▶ Task data:
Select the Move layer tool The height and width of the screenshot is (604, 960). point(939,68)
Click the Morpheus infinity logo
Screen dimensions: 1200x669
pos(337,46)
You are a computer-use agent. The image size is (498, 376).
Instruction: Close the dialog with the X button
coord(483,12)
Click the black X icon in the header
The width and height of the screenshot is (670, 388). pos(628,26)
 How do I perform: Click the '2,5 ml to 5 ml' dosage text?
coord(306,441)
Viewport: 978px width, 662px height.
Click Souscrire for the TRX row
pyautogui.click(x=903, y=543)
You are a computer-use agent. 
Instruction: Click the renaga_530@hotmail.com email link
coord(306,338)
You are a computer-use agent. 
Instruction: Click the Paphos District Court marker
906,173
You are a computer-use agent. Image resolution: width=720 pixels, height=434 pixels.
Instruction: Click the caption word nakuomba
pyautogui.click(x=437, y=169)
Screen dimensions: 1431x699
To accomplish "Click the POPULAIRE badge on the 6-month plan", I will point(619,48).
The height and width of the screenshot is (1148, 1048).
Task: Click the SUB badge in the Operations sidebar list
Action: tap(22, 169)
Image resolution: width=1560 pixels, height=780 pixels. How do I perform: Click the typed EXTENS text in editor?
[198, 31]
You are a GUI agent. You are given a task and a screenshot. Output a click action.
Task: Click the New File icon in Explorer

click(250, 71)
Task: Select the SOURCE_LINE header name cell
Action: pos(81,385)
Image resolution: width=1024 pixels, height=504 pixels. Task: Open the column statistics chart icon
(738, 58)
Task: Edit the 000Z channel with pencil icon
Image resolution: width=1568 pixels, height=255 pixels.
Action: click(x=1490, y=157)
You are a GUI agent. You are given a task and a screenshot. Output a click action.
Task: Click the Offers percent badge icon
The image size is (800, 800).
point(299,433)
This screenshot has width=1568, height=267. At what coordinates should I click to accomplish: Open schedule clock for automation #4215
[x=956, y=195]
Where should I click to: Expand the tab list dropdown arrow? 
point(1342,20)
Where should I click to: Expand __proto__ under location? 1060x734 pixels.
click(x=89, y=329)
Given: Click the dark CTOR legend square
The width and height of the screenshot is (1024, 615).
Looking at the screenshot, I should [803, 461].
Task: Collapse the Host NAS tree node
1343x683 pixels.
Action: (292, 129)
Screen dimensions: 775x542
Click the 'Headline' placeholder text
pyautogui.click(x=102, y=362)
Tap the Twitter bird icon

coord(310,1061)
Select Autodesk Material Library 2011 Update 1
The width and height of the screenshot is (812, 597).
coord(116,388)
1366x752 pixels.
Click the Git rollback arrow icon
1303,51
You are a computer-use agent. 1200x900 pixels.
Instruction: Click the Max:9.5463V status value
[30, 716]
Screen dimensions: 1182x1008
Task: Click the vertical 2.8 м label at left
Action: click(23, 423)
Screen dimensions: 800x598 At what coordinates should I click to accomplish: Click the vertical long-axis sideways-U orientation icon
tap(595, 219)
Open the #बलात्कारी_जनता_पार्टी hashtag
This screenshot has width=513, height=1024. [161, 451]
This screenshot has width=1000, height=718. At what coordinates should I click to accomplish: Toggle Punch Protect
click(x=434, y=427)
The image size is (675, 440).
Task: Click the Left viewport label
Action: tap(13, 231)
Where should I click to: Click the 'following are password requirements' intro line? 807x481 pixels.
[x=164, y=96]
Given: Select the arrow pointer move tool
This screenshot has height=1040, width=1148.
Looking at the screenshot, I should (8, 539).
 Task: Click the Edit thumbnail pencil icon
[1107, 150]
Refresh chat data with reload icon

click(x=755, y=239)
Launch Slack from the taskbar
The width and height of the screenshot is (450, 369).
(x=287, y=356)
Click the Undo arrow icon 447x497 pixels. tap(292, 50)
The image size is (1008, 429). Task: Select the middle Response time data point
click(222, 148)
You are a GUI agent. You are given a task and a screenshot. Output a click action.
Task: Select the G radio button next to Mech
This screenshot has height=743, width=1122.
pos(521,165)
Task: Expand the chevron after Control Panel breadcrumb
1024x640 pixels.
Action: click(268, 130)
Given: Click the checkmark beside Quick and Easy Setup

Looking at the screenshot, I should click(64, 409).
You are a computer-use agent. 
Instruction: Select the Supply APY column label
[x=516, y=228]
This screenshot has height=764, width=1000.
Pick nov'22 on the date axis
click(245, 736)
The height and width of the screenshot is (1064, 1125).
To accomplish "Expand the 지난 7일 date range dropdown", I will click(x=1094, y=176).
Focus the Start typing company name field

▶ Task requirements:
The entries above hold a line with "Instruction: Click the caption word nakuomba" and a later line with "Task: Click the Offers percent badge icon". Write out exactly those lines and all lines between, nothing more.

▶ Answer section:
Instruction: Click the caption word nakuomba
pyautogui.click(x=437, y=169)
Screen dimensions: 1431x699
To accomplish "Click the POPULAIRE badge on the 6-month plan", I will point(619,48).
The height and width of the screenshot is (1148, 1048).
Task: Click the SUB badge in the Operations sidebar list
Action: tap(22, 169)
Image resolution: width=1560 pixels, height=780 pixels. How do I perform: Click the typed EXTENS text in editor?
[198, 31]
You are a GUI agent. You are given a task and a screenshot. Output a click action.
Task: Click the New File icon in Explorer

click(250, 71)
Task: Select the SOURCE_LINE header name cell
Action: pos(81,385)
Image resolution: width=1024 pixels, height=504 pixels. Task: Open the column statistics chart icon
(738, 58)
Task: Edit the 000Z channel with pencil icon
Image resolution: width=1568 pixels, height=255 pixels.
Action: click(x=1490, y=157)
You are a GUI agent. You are given a task and a screenshot. Output a click action.
Task: Click the Offers percent badge icon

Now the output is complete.